(AIM OF THE TASK) Reproduce the whole listing, keeping every character the same.

☆ ☆ ☆

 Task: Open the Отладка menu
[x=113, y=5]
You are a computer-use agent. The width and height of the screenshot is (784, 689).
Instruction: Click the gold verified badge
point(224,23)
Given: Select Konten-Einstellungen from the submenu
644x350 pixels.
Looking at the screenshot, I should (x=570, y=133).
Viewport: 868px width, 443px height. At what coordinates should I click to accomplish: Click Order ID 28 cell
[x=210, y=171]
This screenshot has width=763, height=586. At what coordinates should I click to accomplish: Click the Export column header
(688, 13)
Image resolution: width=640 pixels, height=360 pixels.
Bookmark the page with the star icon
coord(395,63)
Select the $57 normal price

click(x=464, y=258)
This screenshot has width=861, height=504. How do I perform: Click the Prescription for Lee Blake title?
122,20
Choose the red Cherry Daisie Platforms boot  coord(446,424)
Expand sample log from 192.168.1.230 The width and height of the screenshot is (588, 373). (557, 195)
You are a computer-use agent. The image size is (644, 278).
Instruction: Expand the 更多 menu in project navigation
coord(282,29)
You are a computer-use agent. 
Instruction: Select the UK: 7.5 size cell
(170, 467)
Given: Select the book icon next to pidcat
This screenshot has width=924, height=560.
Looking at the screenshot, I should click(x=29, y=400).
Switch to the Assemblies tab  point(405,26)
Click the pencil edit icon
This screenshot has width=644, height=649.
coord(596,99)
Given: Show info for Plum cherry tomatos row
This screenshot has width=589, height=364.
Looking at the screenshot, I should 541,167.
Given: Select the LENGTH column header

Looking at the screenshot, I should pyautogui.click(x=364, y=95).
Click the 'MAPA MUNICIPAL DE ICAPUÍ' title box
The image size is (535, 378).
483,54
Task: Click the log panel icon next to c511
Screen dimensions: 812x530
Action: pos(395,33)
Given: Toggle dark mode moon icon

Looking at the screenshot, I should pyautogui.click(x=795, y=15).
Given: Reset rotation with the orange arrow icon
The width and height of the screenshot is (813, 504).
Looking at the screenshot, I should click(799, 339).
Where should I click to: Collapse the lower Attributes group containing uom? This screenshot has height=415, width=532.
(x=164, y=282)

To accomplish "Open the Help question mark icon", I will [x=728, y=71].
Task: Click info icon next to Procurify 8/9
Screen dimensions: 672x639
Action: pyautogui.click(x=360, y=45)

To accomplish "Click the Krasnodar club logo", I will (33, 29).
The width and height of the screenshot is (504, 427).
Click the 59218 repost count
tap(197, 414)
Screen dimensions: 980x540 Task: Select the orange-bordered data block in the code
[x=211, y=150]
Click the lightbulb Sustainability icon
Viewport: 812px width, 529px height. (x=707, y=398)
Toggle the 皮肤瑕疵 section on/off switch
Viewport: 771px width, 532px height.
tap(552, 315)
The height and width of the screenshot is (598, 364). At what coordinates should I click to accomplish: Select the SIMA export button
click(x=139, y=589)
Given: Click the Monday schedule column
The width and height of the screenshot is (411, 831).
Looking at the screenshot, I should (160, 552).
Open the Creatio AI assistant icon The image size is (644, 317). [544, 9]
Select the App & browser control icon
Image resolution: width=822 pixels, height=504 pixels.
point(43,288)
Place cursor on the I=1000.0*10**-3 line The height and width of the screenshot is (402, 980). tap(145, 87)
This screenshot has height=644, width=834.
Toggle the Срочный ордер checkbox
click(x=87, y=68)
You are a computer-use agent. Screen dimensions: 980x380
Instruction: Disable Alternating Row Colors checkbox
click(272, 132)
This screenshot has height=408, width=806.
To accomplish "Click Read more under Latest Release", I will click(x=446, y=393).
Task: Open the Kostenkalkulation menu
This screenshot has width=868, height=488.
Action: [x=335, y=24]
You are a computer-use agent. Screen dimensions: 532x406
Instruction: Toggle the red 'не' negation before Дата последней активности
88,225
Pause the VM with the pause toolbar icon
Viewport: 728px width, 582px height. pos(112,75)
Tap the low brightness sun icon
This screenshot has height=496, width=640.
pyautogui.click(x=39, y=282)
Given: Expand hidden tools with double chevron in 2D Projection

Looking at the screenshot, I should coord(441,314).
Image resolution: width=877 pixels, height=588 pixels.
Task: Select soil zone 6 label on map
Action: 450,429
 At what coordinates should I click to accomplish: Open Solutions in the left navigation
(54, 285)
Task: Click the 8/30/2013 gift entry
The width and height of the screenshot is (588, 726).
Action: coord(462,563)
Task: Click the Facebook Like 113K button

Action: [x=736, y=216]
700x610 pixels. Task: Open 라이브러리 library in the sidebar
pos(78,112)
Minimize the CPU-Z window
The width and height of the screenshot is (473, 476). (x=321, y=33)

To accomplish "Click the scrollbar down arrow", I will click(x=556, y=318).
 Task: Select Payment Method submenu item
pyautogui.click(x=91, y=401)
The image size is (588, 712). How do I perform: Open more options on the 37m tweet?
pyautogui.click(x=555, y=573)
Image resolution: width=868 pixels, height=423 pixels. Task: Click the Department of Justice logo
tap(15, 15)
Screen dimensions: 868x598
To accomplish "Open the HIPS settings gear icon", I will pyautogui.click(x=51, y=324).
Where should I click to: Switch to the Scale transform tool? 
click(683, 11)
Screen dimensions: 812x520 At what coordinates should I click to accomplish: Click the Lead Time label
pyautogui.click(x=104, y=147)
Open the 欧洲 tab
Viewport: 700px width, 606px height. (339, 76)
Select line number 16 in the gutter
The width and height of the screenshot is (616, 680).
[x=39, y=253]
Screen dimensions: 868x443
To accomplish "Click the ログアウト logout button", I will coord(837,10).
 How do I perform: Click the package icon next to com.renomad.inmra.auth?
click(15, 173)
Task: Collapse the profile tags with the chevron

☆ ☆ ☆

(THE COMPLETED TASK)
 Task: Open the Отладка menu
[x=113, y=5]
You are a computer-use agent. The width and height of the screenshot is (784, 689).
Instruction: Click the gold verified badge
point(224,23)
Given: Select Konten-Einstellungen from the submenu
644x350 pixels.
Looking at the screenshot, I should (x=570, y=133).
Viewport: 868px width, 443px height. At what coordinates should I click to accomplish: Click Order ID 28 cell
[x=210, y=171]
This screenshot has width=763, height=586. At what coordinates should I click to accomplish: Click the Export column header
(688, 13)
Image resolution: width=640 pixels, height=360 pixels.
Bookmark the page with the star icon
coord(395,63)
Select the $57 normal price

click(x=464, y=258)
This screenshot has width=861, height=504. How do I perform: Click the Prescription for Lee Blake title?
122,20
Choose the red Cherry Daisie Platforms boot  coord(446,424)
Expand sample log from 192.168.1.230 The width and height of the screenshot is (588, 373). (557, 195)
You are a computer-use agent. The image size is (644, 278).
Instruction: Expand the 更多 menu in project navigation
coord(282,29)
You are a computer-use agent. 
Instruction: Select the UK: 7.5 size cell
(170, 467)
Given: Select the book icon next to pidcat
This screenshot has width=924, height=560.
Looking at the screenshot, I should click(x=29, y=400).
Switch to the Assemblies tab  point(405,26)
Click the pencil edit icon
This screenshot has width=644, height=649.
coord(596,99)
Given: Show info for Plum cherry tomatos row
This screenshot has width=589, height=364.
Looking at the screenshot, I should 541,167.
Given: Select the LENGTH column header

Looking at the screenshot, I should pyautogui.click(x=364, y=95).
Click the 'MAPA MUNICIPAL DE ICAPUÍ' title box
The image size is (535, 378).
483,54
Task: Click the log panel icon next to c511
Screen dimensions: 812x530
Action: pos(395,33)
Given: Toggle dark mode moon icon

Looking at the screenshot, I should pyautogui.click(x=795, y=15).
Given: Reset rotation with the orange arrow icon
The width and height of the screenshot is (813, 504).
Looking at the screenshot, I should click(799, 339).
Where should I click to: Collapse the lower Attributes group containing uom? This screenshot has height=415, width=532.
(x=164, y=282)

To accomplish "Open the Help question mark icon", I will [x=728, y=71].
Task: Click info icon next to Procurify 8/9
Screen dimensions: 672x639
Action: pyautogui.click(x=360, y=45)

To accomplish "Click the Krasnodar club logo", I will (33, 29).
The width and height of the screenshot is (504, 427).
Click the 59218 repost count
tap(197, 414)
Screen dimensions: 980x540 Task: Select the orange-bordered data block in the code
[x=211, y=150]
Click the lightbulb Sustainability icon
Viewport: 812px width, 529px height. (x=707, y=398)
Toggle the 皮肤瑕疵 section on/off switch
Viewport: 771px width, 532px height.
tap(552, 315)
The height and width of the screenshot is (598, 364). At what coordinates should I click to accomplish: Select the SIMA export button
click(x=139, y=589)
Given: Click the Monday schedule column
The width and height of the screenshot is (411, 831).
Looking at the screenshot, I should (160, 552).
Open the Creatio AI assistant icon The image size is (644, 317). [544, 9]
Select the App & browser control icon
Image resolution: width=822 pixels, height=504 pixels.
point(43,288)
Place cursor on the I=1000.0*10**-3 line The height and width of the screenshot is (402, 980). tap(145, 87)
This screenshot has height=644, width=834.
Toggle the Срочный ордер checkbox
click(x=87, y=68)
You are a computer-use agent. Screen dimensions: 980x380
Instruction: Disable Alternating Row Colors checkbox
click(272, 132)
This screenshot has height=408, width=806.
To accomplish "Click Read more under Latest Release", I will click(x=446, y=393).
Task: Open the Kostenkalkulation menu
This screenshot has width=868, height=488.
Action: [x=335, y=24]
You are a computer-use agent. Screen dimensions: 532x406
Instruction: Toggle the red 'не' negation before Дата последней активности
88,225
Pause the VM with the pause toolbar icon
Viewport: 728px width, 582px height. pos(112,75)
Tap the low brightness sun icon
This screenshot has height=496, width=640.
pyautogui.click(x=39, y=282)
Given: Expand hidden tools with double chevron in 2D Projection

Looking at the screenshot, I should coord(441,314).
Image resolution: width=877 pixels, height=588 pixels.
Task: Select soil zone 6 label on map
Action: 450,429
 At what coordinates should I click to accomplish: Open Solutions in the left navigation
(54, 285)
Task: Click the 8/30/2013 gift entry
The width and height of the screenshot is (588, 726).
Action: coord(462,563)
Task: Click the Facebook Like 113K button

Action: [x=736, y=216]
700x610 pixels. Task: Open 라이브러리 library in the sidebar
pos(78,112)
Minimize the CPU-Z window
The width and height of the screenshot is (473, 476). (x=321, y=33)

To accomplish "Click the scrollbar down arrow", I will click(x=556, y=318).
 Task: Select Payment Method submenu item
pyautogui.click(x=91, y=401)
The image size is (588, 712). How do I perform: Open more options on the 37m tweet?
pyautogui.click(x=555, y=573)
Image resolution: width=868 pixels, height=423 pixels. Task: Click the Department of Justice logo
tap(15, 15)
Screen dimensions: 868x598
To accomplish "Open the HIPS settings gear icon", I will pyautogui.click(x=51, y=324).
Where should I click to: Switch to the Scale transform tool? 
click(683, 11)
Screen dimensions: 812x520 At what coordinates should I click to accomplish: Click the Lead Time label
pyautogui.click(x=104, y=147)
Open the 欧洲 tab
Viewport: 700px width, 606px height. (339, 76)
Select line number 16 in the gutter
The width and height of the screenshot is (616, 680).
[x=39, y=253]
Screen dimensions: 868x443
To accomplish "Click the ログアウト logout button", I will coord(837,10).
 How do I perform: Click the package icon next to com.renomad.inmra.auth?
click(15, 173)
Task: Collapse the profile tags with the chevron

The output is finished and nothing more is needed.